Monday, November 15, 2010

Almost Alternative: Navigating the murky terrain between the bohemian and the bourgeois




Being self-employed has a long list of pros and cons, so to tip the scales in the favor of eating regularly, last spring, I acquired myself a mentor. A spit-fire writer in her early seventies, she dishes out equal parts encouragement and criticism, never mincing words although she says she’s like a priest—confessions exit her head as quickly as they enter it.

Recently she called to tell me that she’d finished reading my manuscript.

“You’re a real talent, Valley,” she said, “but the question is, what are you going to do with it? You need discipline! Reading your writing is like racing through a museum with too many paintings on the walls. You need to slow down.” Essentially she was saying that I had something readable that needed to be entirely rewritten. I felt my spirit soar and then flop as it always done when my as yet unrealized potential is held up for inspection.

But instead of balking, I listened. You can’t just pick up a mentor on special at Martin’s. They are hard won. In fact, I feel I deserve special recognition just for having one. A reference to our working relationship really beefs up my self-esteem and my resume, a few short lines after “Waffle House Waitress” and “Food Lion Coupon Distributor.” She went on to quote Gustave Flaubert, who said, “Be regular and orderly in your life like a bourgeois, so that you may be violent and original in your work.”

“Get boring, girl!” she said.

I agreed that I would try, but getting more boring than I already am is a task. All of the bohemian types I once knew, like me, now have dental insurance and mortgages. Well, that’s not entirely true. One friend is living in a corner of an abandoned warehouse, another sends me emails about her skinny dipping expeditions in Sierra Leone.
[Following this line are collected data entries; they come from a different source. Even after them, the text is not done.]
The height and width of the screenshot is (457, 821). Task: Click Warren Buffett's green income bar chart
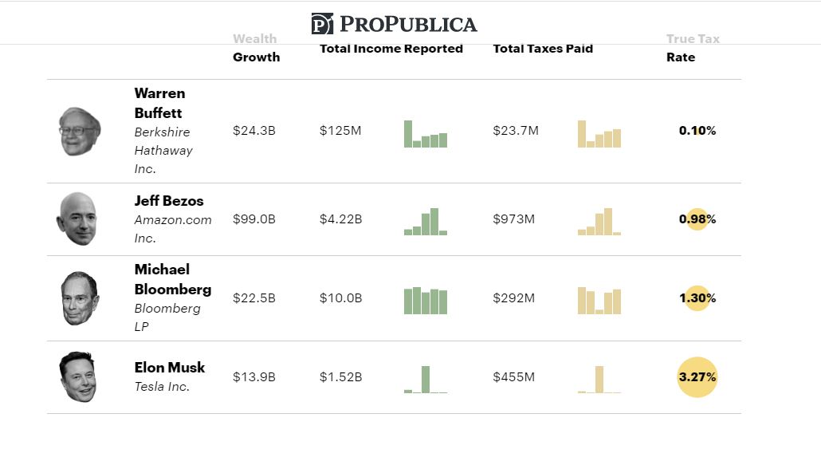point(426,134)
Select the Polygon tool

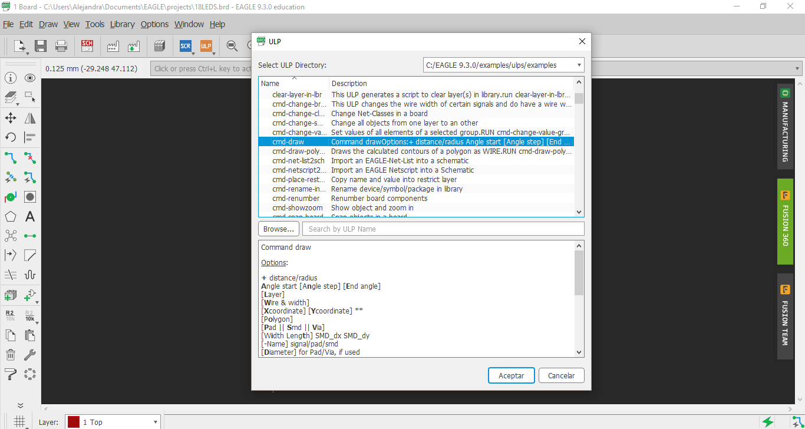tap(11, 216)
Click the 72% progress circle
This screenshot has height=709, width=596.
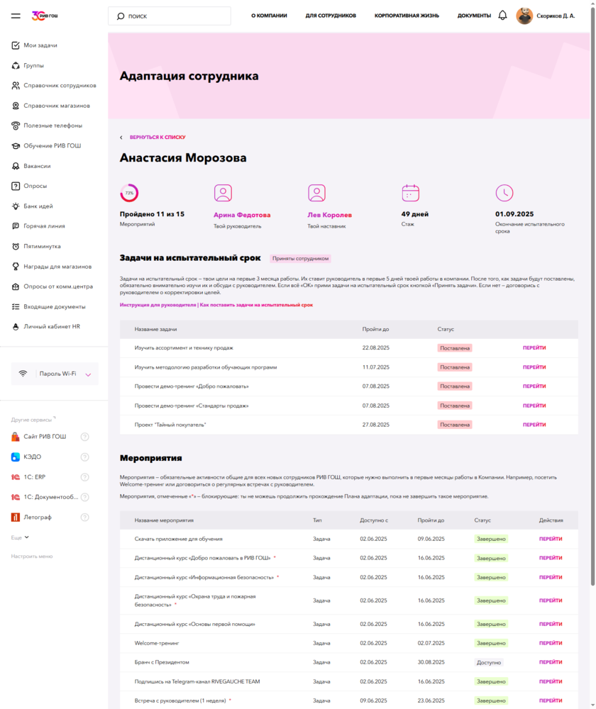tap(129, 193)
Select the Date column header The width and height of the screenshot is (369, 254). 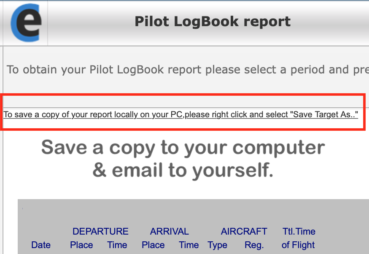[41, 245]
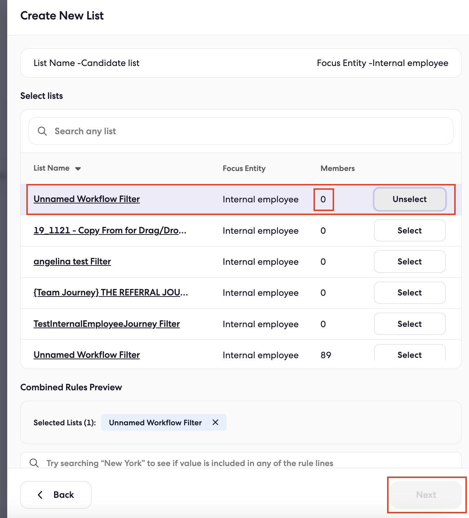Click the New York rule search field
The width and height of the screenshot is (469, 518).
(241, 461)
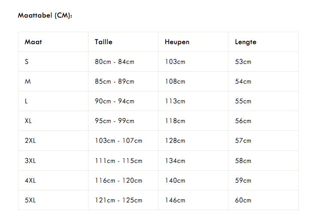The image size is (319, 220).
Task: Click the 60cm length cell
Action: point(243,200)
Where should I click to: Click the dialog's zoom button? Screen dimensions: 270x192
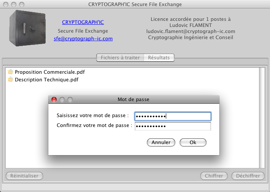(70, 100)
But by and large the ramblin’ fever with which I used to burn has been watered down.

While there are many ways that I do live on the edge (I actually don’t have dental insurance), I am, for all intents and tax purposes a wife and a mother living in the suburbs. This is a set of facts I often find difficult to accept, much like Steve Martin who refused to believe he was anything other than a small black boy in “The Jerk.” My once bleached, dreaded hair now gets conditioned and blow-dryed. Sensible crocs have replaced the combat boots and fishnet stockings of yore. I can almost say that I am now more comfortable blending in than sticking out.

To enhance the boringness of my life I could stop going to all night dance parties- but oh, wait, I already did that- twelve years ago when I also stopped hopping from state to state, man to man, etc. But what I could really do, that would have an actual impact on the quality of my artistic life, is not say yes when I mean no. I could silence the phone and disconnect the internet when I’ve carved out time to write. I could make a schedule, adhering to it when it’s the last thing on God’s green earth I want to do. I could slough off the outdated belief that being creative means being haphazard and wild. Because being boring and being disciplined are two entirely different beasts; beasts that must be slain politely and with decorum, in the manner of the bourgeois.

From Belle, November 2010.

4 comments:

  1. Interesting that as you have found yourself moving toward the more-boring, I have found myself trying to shirk the boringness of my earlier years, so that I may live a more colorful life. It feels strange to do this in my 30s when my peers experimented two decades ago, and like you, I have found the discipline aspect - toilets that get cleaned more than once a month, a family rhythm that gets the laundry done and food on the table but also provides time for art and spirit - to be difficult.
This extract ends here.